To avoid being manipulated, you must learn to look beyond the obvious (i.e., stated information) to see what is missing (in this case, the extremely pertinent information without which valid conclusions cannot be drawn).
Marlene A. Condon
Further Study is Needed
Interpreting scientific publications can be tricky business, and as someone who is an advocate for The Neuroimmune Foundation, I read more than my fair share. So it is with surprise that I read J. Dirk Nies’s interpretation of a recent Cleveland Clinic study in the February issue of the Crozet Gazette. Featuring and emphasizing this particular study—given the range of journal articles available on this topic—can be misleading. These publications do not exist in a vacuum, and sound interpretation is best served by understanding a study’s place in the whole continuum of research occurring at institutions across the globe. This is difficult to do in the context of a local publication with limited space, and in this case, without the benefit of a dedicated immunologist or epidemiologist.
Risk of testing positive for Covid is not the same as having symptomatic Covid or suffering negative effects from Covid. The Cleveland Clinic cites its own study’s limitations in that they did not track severity of illness, nor I would add, did they track incidence of PASC (Long Covid) in their cohort. These are no small matters, and the prominent display of the bar chart in Nies’s article can mislead the reader into thinking the study “proves” vaccination is not in the best interests of the population. Nies does supply caveats in his article, but I fear that nuance is not the default in most public discourse, especially when the subject is Covid-19.
I hope your readers will discuss their personal risk factors with their physicians, as multiple studies show decrease in illness severity with vaccination—and particularly in light of recent studies which show some risk reduction for PASC with vaccination. Long Covid can strike anyone at any age, even with asymptomatic cases. It can disable the young and healthy as readily as the more vulnerable among us. Emerging research also indicates that risks for long-term negative health consequences increase with each Covid infection. Study data on these topics is widely available and should be discussed with physicians when assessing risk.
I also invite your readers to examine first-hand the Cleveland Clinic publication, where they will read many other subtleties and limitations of the research given by the authors, as well as the study conclusion: “ . . . this study found an overall modest protective effect of the bivalent vaccine booster against COVID-19, among working-aged adults. The effect of multiple COVID-19 vaccine doses on future risk of COVID-19 needs further study.”

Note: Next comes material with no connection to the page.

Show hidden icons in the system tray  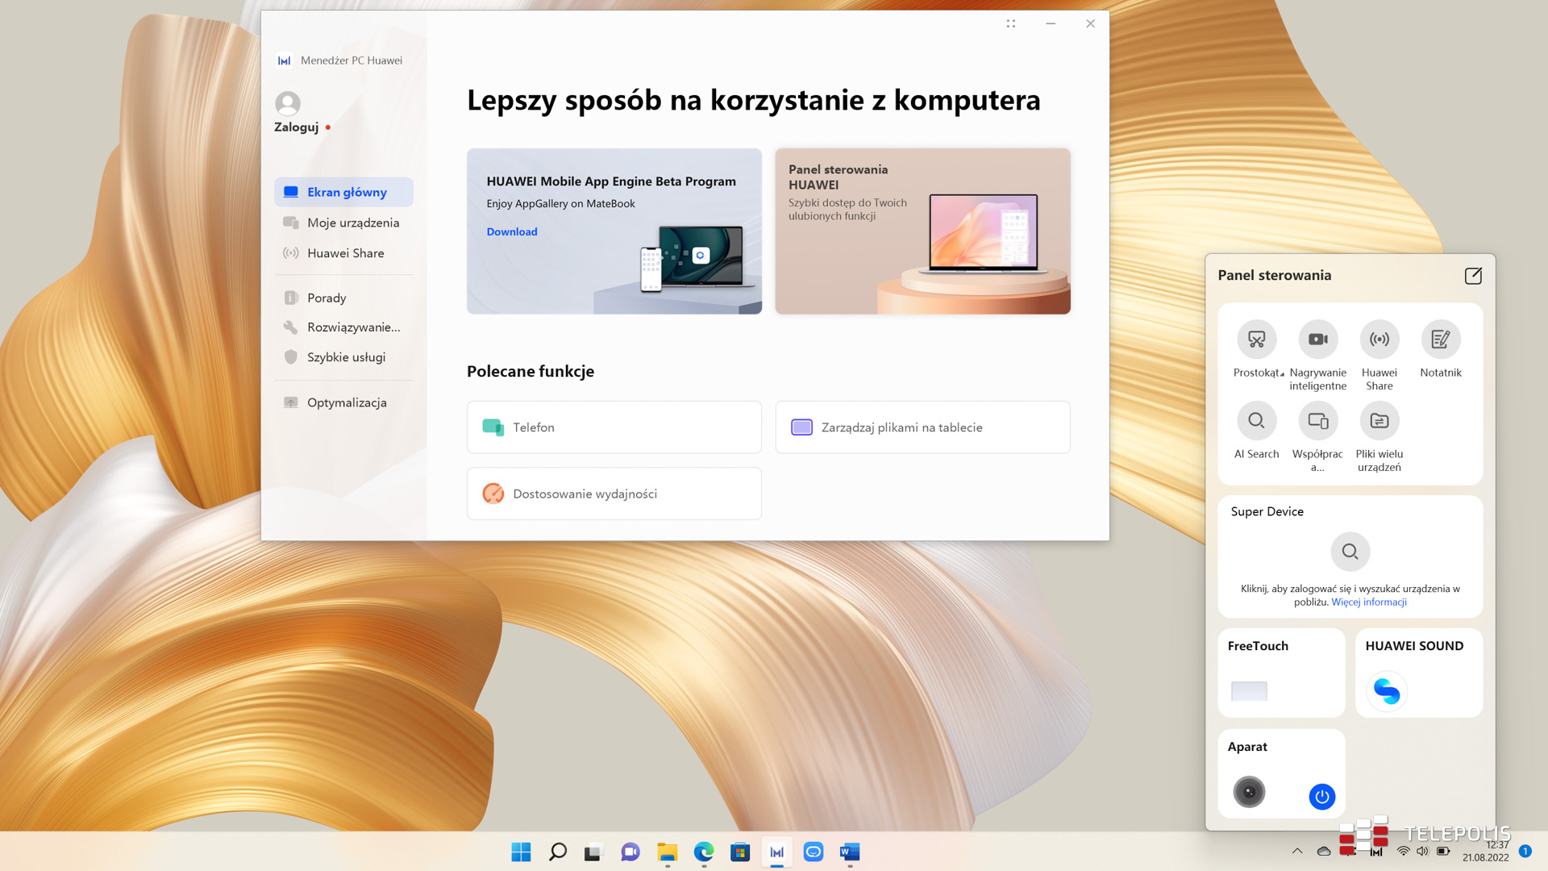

Further study, indeed. Nies’s advocacy for sunshine, sleep, and exercise while we wait for solutions is helpful, but unfortunately, this virus can decimate even those with the best mental, physical, and spiritual practices. Waning immunity in both the vaccinated and unvaccinated will be disruptive to our daily lives, our long-term health, the workforce, and our society as a whole, unless and until we dedicate the resources to address it.